* _Exercise aim_:
Pull out every line in the entries below that contains the word "Instruction", matching case exactly.

* _Information provided_:
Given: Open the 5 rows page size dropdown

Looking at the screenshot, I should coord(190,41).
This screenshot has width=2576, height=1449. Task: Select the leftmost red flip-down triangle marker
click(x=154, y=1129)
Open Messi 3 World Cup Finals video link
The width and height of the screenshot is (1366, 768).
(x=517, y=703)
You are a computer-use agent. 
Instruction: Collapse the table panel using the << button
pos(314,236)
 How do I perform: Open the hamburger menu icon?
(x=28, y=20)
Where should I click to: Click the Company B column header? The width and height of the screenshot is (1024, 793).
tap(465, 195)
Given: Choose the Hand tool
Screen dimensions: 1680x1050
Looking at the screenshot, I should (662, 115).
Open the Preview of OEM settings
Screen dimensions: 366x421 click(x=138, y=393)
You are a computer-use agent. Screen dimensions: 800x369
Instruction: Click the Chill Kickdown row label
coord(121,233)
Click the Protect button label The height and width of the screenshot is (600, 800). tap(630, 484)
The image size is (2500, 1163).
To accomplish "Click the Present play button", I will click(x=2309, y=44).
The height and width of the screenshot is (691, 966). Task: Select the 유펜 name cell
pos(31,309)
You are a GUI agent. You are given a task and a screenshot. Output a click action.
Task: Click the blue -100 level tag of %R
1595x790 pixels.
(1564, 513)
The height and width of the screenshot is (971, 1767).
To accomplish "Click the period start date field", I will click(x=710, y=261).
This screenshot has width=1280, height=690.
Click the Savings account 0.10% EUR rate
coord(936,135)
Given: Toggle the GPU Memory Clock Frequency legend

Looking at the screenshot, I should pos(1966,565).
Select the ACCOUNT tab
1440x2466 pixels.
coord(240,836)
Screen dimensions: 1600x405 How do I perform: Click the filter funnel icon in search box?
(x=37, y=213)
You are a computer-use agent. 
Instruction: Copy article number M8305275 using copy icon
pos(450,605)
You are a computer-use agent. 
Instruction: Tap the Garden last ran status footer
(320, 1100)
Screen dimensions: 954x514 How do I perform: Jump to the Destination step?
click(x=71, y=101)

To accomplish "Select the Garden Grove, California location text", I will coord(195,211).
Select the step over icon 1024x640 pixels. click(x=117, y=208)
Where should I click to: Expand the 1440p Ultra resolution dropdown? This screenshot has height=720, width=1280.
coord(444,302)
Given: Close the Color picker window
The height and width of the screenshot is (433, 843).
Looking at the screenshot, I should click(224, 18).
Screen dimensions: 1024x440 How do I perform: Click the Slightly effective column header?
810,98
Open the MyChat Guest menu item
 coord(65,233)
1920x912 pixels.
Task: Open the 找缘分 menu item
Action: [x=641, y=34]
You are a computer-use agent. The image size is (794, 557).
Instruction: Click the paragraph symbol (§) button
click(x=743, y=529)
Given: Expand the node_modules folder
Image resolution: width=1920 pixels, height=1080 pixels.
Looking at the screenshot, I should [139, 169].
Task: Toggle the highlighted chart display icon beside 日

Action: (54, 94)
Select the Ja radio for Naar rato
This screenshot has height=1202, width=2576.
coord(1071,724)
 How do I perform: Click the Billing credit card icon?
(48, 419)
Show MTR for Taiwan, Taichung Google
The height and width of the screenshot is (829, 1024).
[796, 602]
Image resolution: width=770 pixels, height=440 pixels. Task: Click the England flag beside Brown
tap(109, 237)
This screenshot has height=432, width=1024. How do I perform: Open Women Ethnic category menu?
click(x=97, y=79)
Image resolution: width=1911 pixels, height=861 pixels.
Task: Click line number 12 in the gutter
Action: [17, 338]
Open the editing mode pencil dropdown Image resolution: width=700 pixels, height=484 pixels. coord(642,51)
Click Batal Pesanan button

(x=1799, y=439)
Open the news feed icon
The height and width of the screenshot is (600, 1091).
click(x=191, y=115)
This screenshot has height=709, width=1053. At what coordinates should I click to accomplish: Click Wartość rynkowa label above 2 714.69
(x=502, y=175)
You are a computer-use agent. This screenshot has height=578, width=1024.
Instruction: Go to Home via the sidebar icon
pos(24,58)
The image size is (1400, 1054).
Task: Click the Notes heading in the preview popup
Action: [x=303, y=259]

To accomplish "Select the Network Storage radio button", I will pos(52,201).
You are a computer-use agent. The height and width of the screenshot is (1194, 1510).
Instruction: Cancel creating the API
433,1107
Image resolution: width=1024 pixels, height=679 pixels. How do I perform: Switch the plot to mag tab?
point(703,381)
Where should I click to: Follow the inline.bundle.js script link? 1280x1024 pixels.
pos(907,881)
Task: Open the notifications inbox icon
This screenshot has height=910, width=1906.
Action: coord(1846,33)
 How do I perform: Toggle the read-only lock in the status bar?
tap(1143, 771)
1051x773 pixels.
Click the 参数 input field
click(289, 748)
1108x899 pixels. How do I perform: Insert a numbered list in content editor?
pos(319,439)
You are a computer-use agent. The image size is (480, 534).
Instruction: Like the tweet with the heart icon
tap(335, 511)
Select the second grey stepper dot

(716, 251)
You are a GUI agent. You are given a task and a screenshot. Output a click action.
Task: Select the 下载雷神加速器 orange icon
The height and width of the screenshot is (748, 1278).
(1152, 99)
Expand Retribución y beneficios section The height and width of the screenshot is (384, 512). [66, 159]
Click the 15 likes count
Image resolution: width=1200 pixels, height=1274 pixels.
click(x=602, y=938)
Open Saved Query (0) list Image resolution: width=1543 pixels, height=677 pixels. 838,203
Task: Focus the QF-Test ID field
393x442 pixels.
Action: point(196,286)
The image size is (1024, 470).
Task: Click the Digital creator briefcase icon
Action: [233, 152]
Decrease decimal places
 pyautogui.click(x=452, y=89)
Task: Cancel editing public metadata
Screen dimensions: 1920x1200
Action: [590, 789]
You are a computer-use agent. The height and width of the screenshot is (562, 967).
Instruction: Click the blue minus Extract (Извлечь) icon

* _Output of the exercise_:
Instruction: Collapse the table panel using the << button
Instruction: Click the Chill Kickdown row label
Instruction: Copy article number M8305275 using copy icon
Instruction: Tap the Garden last ran status footer
Instruction: Click the paragraph symbol (§) button
Instruction: Go to Home via the sidebar icon
Instruction: Cancel creating the API
Instruction: Like the tweet with the heart icon
Instruction: Click the blue minus Extract (Извлечь) icon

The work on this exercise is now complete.